Gnomes are perhaps one of the most diverse races, as their work in both engineering and in magic is widely recognized. In Choonad, gnomes are clamoring for Fontin Nackle to be made a councilman, but humans fear the political power he might wield, and are likely to pass him over for a human. In addition to blending into human societies, gnomes supposedly have their own kingdom somewhere, by the unfortunate name of Gnomehome. Many gnomes proclaim the beauty of the land, but none can ever seem to give directions to the place.
Goblins have mostly been enslaved by humans, and generally work in factories in Choonad. There are free goblins in human societies, but they are almost always viewed with suspicion and distaste. Since factory machinery is generally unsafe, it's easy to tell free goblins from enslaved ones by the number of injuries enslaved goblins generally have.
There are also wild goblins that cling to the old ways, but their raiding has all but ended, now that humans have firearms with long ranges. The last raid on a major civilization was twenty years ago, and half the raiding party was dropped before they even reached the gates of the city.

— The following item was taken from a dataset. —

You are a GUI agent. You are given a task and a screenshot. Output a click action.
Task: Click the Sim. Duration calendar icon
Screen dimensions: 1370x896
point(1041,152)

Orcs and half-orcs, surprisingly, have been folded into many human societies, where they either take up jobs where they can use their brute force to their advantage, or eke out a living doing less legal work. Full orcs tend to be protective of their half-orc brethren, and more than one human has died for bullying his or her half-orc spawn. In addition, half-orcs are less likely to be spawned by way of force, as orcs are actually an accepted part of society, and there is little shame in a low class woman marrying an orc man who has a job.
Many employers, however, still refuse to hire those with orcish blood, claiming that they can't trust that the 'barbarians won't lose control and kill someone'.
As with goblins, there are still tribal orcs, but even they have moved on and grasped technology. An orc raiding party is just as likely to be carrying rifles as axes, and clerics of Gruumsh have stated that He approves of the direction these tribals are taking, but that the traitors that are subservient to humans must be slain.
Okay, if you've read all of that, and somehow, you still want to play in this game, here are the rules for character applications.
Character CreationCharacter creation rules are fairly simple.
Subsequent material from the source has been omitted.